May need to use something like ExecutionRejectedException with max concurrency is reached.
@Spikhalskiy Can you help my understand your use case more for setting a max concurrency in a CircuitBreaker? When max concurrency is reached, you would be ok receiving an exception such as MaxConcurrencyException?
@Spikhalskiy Just pushed a change that allows you to limit max concurrency in the half-open state:
new CircuitBreaker()
.withSuccessThreshold(3)
.withMaxConcurrency(1);
Previously, withSuccessThreshold(3) would allow 3 concurrent executions when in the half-open state. Now we can limit that to 1 via withMaxConcurrency. We still need 3 successful executions, in this case, in order to close the circuit again, but we can restrict them to occurring one at a time.
Thoughts?
I think throwing exceptions is a bad idea, especially for a standalone usage. At least it's very expensive. I would prefer if after concurrency level reaching all methods in the Half Open state would work as for the Open state. Or this behavior could be configurable.
@Spikhalskiy Thanks - that's actually what it does currently - once max concurrent executions is hit while in half-open state, CircuitOpenException is thrown, which is the same thing that happens when you try an execution in the open state.

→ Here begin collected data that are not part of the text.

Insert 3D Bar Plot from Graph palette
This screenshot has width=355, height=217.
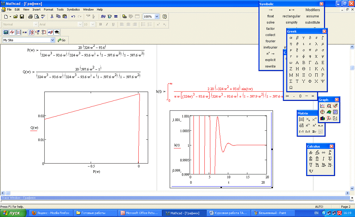tap(323, 118)
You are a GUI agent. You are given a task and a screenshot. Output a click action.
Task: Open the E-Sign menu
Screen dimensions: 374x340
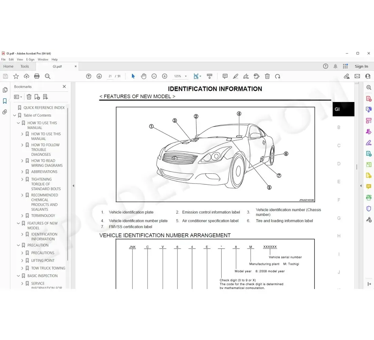point(30,59)
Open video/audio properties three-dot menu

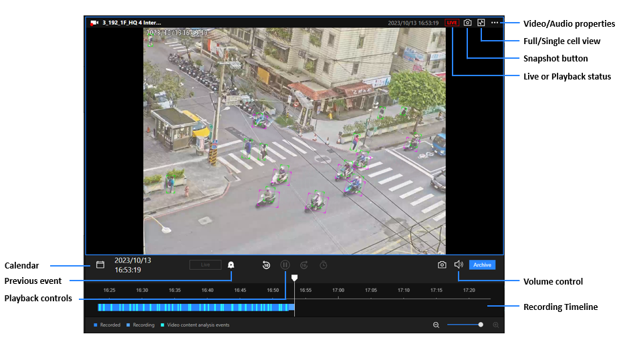[495, 23]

How I need to use this. CircuitBreaker is an underlying structure, which I want to notify about failure or success events, nothing more. After threshold of failure reaches it should be OPEN for configured interval and after than allow 1-2-3 times of service execution. In parallel or one by one, not significant. If it gets failure() for this calls it should put CircuitBreaker back to the Open state for configured interval, if requests are fine - put it to Close state.
@jhalterman So... for me it's bad behavior that I don't want to see in standalone mode at least. For example. I have 15 000 requests per second and I have limit for the Half Open state == 1. I would get 14999 exceptions per second only because I probe server right now. Too expensive and it's not an exceptional situation actually, it's just opened (in terms of CircuitBreaker) for now. We are closed for 1 request only and just opened for all others. Just from my usage point of view.

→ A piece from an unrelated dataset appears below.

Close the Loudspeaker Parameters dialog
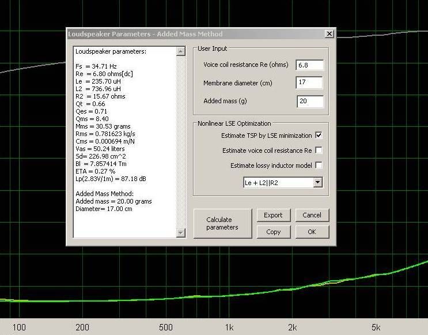The image size is (428, 335). [x=329, y=34]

@Spikhalskiy Thanks for the info. I think we have 3-4 options when the circuit is in half-open state. We can allow the executions, we can block, we can schedule the executions (if an executor is configured) or we can throw an exception. If we're only allowing 1-3 executions, everything else either needs to block, be scheduled (which might throw an exception if the threadpool is full), or result in an exception. What do you think?